In other words, after each append operation, we conceptually have a string $O$. For query type 1, we need to find the minimum positive integer $p$ such that $O$ can be written as several copies of a prefix of length $p$, with no mismatches.
The constraints imply that the total length of all appended strings across all operations is at most $2 \cdot 10^5$, while the number of operations is at most $10^3$. This imbalance is important. It means we can afford algorithms that are linear in the total string size per query, but anything that repeatedly scans the entire string from scratch in a nested way would be too slow.
A subtle difficulty is that the string is not given upfront. It is built incrementally. A naive approach that recomputes the minimal period using a full recomputation per query risks repeatedly scanning already-built prefixes, leading to quadratic behavior in the number of queries times string length.
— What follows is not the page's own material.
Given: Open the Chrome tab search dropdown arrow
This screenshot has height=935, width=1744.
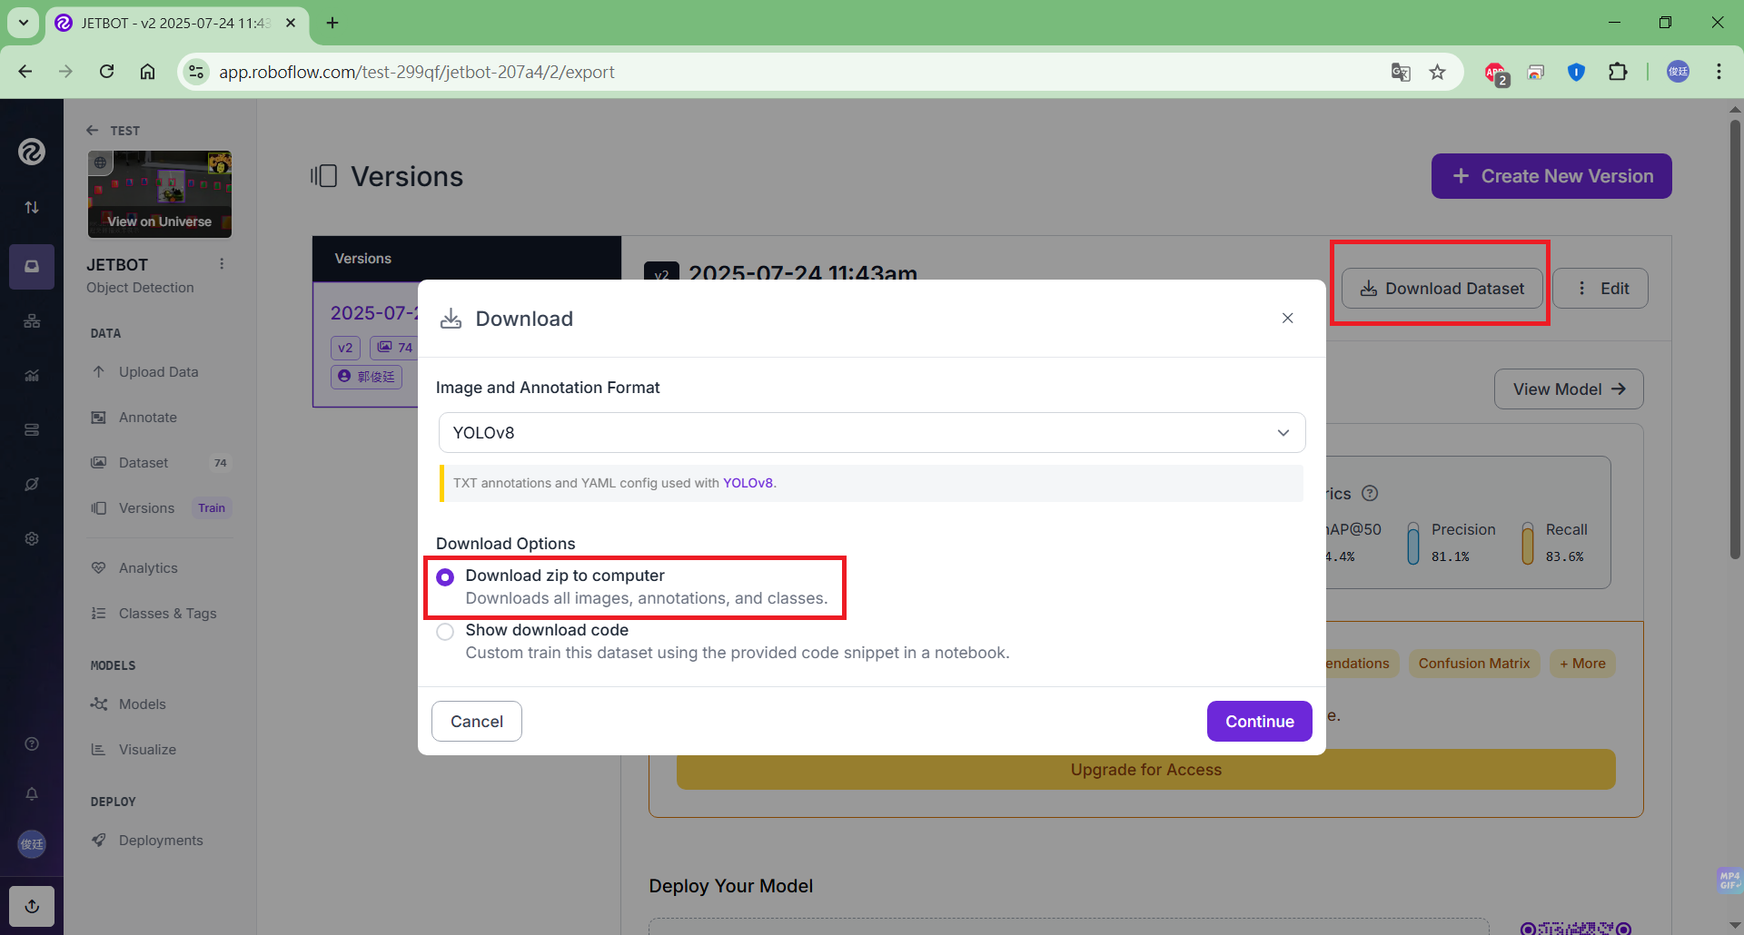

A second edge case is when the string is not perfectly periodic. For example, a string like "ababac" has a strong prefix repetition but breaks near the end. A naive "take prefix pattern and divide length" strategy would incorrectly assume periodicity based on early structure unless it checks full consistency.
Another issue is when the string length changes after each append. Any precomputed periodicity from earlier must be updated, and approaches that assume static input fail immediately.
Approaches
The brute-force idea is straightforward. After each query of type 1, we take the full current string and try every possible period length $p$ from 1 to $|O|$. For each candidate $p$, we verify whether every character matches the character $p$ positions earlier. The first valid $p$ is the answer.
This works because it directly encodes the definition of periodicity. However, checking each $p$ requires scanning the full string in the worst case, and there are $|O|$ candidates. If the total string length is $n$, this leads to $O(n^2)$ work in the worst case, which is too slow for $2 \cdot 10^5$.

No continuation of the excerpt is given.